**Problem 1:** For the article on the People's Movement of Ukraine, decide whether each statement agrees with it: (a) the Rukh became the ruling party; (b) Ivan Drach repeatedly suggested that the author take up the subject of the Rukh; (c) Viacheslav Chornovil died in 1999. Answer yes or no for each and quote the deciding words.
**Problem 2:** Rewrite part of the article on the People's Movement of Ukraine, beginning at the words "People’s Movement of Ukraine: My" and stopping after "into the pattern.". In that part, put "People's Movement" in place of each "Rukh".
**Problem 3:** Extend the article on the People's Movement of Ukraine past its final sentence.

**Text:**
........
Events from recent past through the eyes of participants in the national independence effort
09 August, 13:02

August 24 marks the 27th anniversary of Ukraine’s independence. Back in the early 1990s, there were two trends represented by (a) moderate nomenklatura<P>, people who were aware of the challenges of the times and public moods, and (b) the masses that wanted independence. The latter trend was led by the People’s Movement of Ukraine [popularly known as the Rukh. – Ed.. Oleksandr LAVRYNOVYCH, ex-first deputy chairman of the Rukh, offers his version of what has happened to this political force and why it never became the ruling party. The late dissident, Levko Lukianenko, and Ukraine’s first President Leonid Kravchuk have also voiced their views on the matter at various periods [after the proclamation of national independence].


People’s Movement of Ukraine: My version

By Oleksandr LAVRYNOVYCH

Regrettably, distorting historical facts is characteristic of the Ukrainian political community at large, be it during the election campaign or while on the Olympus, trying to win additional political dividends.

I decided to return to recent events in Ukrainian history for several reasons. One of them was Ivan Drach who had over a number of years repeatedly suggested that I broach the subject of the Rukh and what had actually happened to the movement. Also, there was an increasing number of stories about its history that weren’t true or omitted facts that didn’t fit into the pattern.

After the death of Viacheslav Chornovil in 1999, I wasn’t in the mood of discussing any differences, conflicts or other events that preceded the tragic event. Besides, it didn’t seem to make sense. As years passed, a number of emphases were shifted in recent history and many facts were distorted.
........
**Dataset extract:**
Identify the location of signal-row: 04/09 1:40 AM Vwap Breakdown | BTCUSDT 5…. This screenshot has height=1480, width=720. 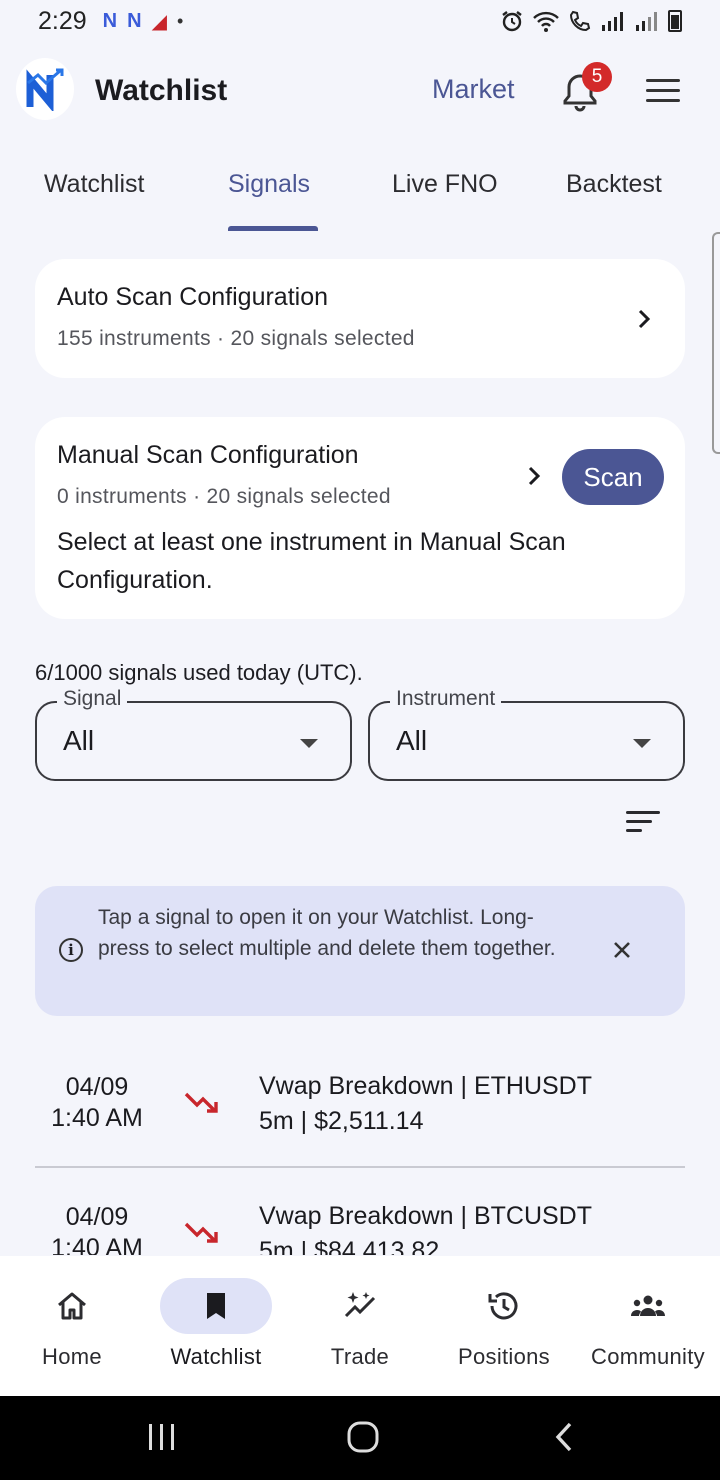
........
**Your response 1:**
(a) No: "why it never became the ruling party"
(b) Yes: "Ivan Drach who had over a number of years repeatedly suggested that I broach the subject of the Rukh"
(c) Yes: "After the death of Viacheslav Chornovil in 1999"

**Your response 2:**
People’s Movement of Ukraine: My version

By Oleksandr LAVRYNOVYCH

Regrettably, distorting historical facts is characteristic of the Ukrainian political community at large, be it during the election campaign or while on the Olympus, trying to win additional political dividends.

I decided to return to recent events in Ukrainian history for several reasons. One of them was Ivan Drach who had over a number of years repeatedly suggested that I broach the subject of the People's Movement and what had actually happened to the movement. Also, there was an increasing number of stories about its history that weren’t true or omitted facts that didn’t fit into the pattern.

**Your response 3:**
I was among the originators of a Rukh campaign for Viacheslav Chornovil’s candidacy for president of Ukraine in 1991. But then, much to my amazement, a number of Ukrainian political prisoners addressed a letter to the Great Council of Rukh, warning against Chornovil’s candidacy. It was finally approved by a vote of 57 yeas, 30 nays, and 4 abstained, and one of the signatories, Levko Lukianenko, became Chornovil’s competitor during the campaign. The first differences concerning important issues made themselves felt after the landslide (90.32 percent) referendum proclaiming Ukraine’s national independence and electing Leonid Kravchuk as president in the first round (61.59 percent).

The first such difference was the initiative to disband the Supreme Soviet of the Ukrainian SSR, elected in 1990, and to elect independent Ukraine’s first parliament. Viacheslav Chornovil adamantly opposed the initiative and his attitude was a weighty argument. However, early parliamentary elections were assigned, but in 1994, after an abortive no confidence referendum in 1993, with massive strikes and social tensions, the chance to form a qualitatively new political system was lost. The communist party was banned in Ukraine at the time and Rukh was numerically the strongest political force, but it was reinstated in 1993 and by 1994 had formed the largest faction in parliament.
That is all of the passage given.